I was mightily pleased with the acquisitions of this journey; for now, thought I, I shall have several convenient family utensils; so spent the next day or two in scooping my gourds and cleaning away the pulp. When I had done this, finding the rinds to be very weak and yielding, I made a good fire, and setting them round it at a moderate distance to dry, I went about something else without doors: but, alas! my hopes were ill founded; for coming home to turn my gourds and see how dry they were, I found them all warped and turned into a variety of uncouth shapes. This put me to a stand; but, however, I recovered some pieces of them for use, as the bottom parts of most of them, after paring away the sides, would hold something, though they by no means answered my first purpose.
Well, thought I, what if I have lost my gourds, I have gained experience. I will dry them next time with the guts in, and having stiffened their rinds in their proper dimensions, then try to cleanse them. So next morning (for I was very eager at it) I set out with my cart for another load; and having handed them over the bridge, got safe with them to the grotto. These by proper management proved exceedingly valuable to me, answering, in one way or other, the several uses of plates, bottles, pans, and divers other vessels.
I now got a large quantity of the vegetable ram's-horn, and filled a great many of the gourds with the treacle it yielded; I also boiled and dried a large parcel of my cheeses, and hung them up for use, for I had now for some time made all my bread of the latter, scraping and bruising the flour, and mixing it with my treacle and water; and this indeed made such a sweet and nourishing bread, that I could even have lived wholly upon it; but I afterwards very much improved it by putting the milky juice of the ram's-horn, unboiled, to my flour in a small quantity, and then baking it on the hearth, covered over with embers. This detracted nothing from the sweetness and mellowness of my bread, but made it much lighter than the treacle alone would have done.

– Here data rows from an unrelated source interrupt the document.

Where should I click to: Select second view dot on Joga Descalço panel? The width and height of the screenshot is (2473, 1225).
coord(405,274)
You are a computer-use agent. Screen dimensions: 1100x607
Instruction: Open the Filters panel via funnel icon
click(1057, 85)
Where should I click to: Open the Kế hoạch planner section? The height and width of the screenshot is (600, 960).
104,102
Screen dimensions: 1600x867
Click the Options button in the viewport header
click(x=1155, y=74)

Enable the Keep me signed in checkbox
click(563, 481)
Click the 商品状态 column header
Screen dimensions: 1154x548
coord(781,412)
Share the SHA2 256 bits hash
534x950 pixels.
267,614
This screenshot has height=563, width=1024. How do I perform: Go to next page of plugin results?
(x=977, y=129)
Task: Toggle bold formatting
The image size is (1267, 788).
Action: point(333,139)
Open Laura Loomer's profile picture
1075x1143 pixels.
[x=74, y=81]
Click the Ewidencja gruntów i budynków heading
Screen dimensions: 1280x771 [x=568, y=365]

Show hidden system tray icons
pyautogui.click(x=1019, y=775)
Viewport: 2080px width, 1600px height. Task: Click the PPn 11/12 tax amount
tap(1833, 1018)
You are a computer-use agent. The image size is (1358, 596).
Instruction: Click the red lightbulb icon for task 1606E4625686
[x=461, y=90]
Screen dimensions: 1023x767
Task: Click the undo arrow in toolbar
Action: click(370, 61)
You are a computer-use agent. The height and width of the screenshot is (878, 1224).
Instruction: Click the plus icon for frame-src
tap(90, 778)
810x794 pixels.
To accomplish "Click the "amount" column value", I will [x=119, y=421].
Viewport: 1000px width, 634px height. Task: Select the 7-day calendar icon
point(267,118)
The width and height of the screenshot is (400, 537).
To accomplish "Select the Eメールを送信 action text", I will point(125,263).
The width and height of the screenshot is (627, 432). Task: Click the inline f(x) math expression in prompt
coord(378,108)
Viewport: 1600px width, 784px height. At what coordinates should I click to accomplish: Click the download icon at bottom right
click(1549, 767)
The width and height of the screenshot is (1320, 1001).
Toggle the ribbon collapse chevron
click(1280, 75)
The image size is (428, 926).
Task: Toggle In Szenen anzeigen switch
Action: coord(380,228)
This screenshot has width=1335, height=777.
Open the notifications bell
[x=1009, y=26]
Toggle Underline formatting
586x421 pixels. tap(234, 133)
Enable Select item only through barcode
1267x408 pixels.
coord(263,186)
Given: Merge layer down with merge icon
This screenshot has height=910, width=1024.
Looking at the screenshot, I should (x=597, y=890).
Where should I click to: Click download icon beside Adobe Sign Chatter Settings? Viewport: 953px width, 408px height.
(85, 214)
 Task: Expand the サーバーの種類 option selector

Finding there was no fear of starving, but so far from it, that from day to day I found out something new to add to my repast, either in substantials or by way of dessert, I set me down very well contented with my condition. I had nothing to do but to lay up store against sickness and the dark weather, which last I expected would soon be upon me, as the days were now exceeding short. Indeed, though I had now been here six months, I had never seen the sun since I first entered the gulf; and though there was very little rain, and but few clouds, yet the brightest daylight never exceeded that of half an hour after sunset in the summer-time in England, and little more than just reddened the sky. For the first part of my time here, there was but little if any difference between day and night; but afterwards, what I might call the night, or lesser degree of light, took up more hours than the greater, and went on gradually increasing as to time, so that I perceived total darkness approached, such as I had on board my ship the year before.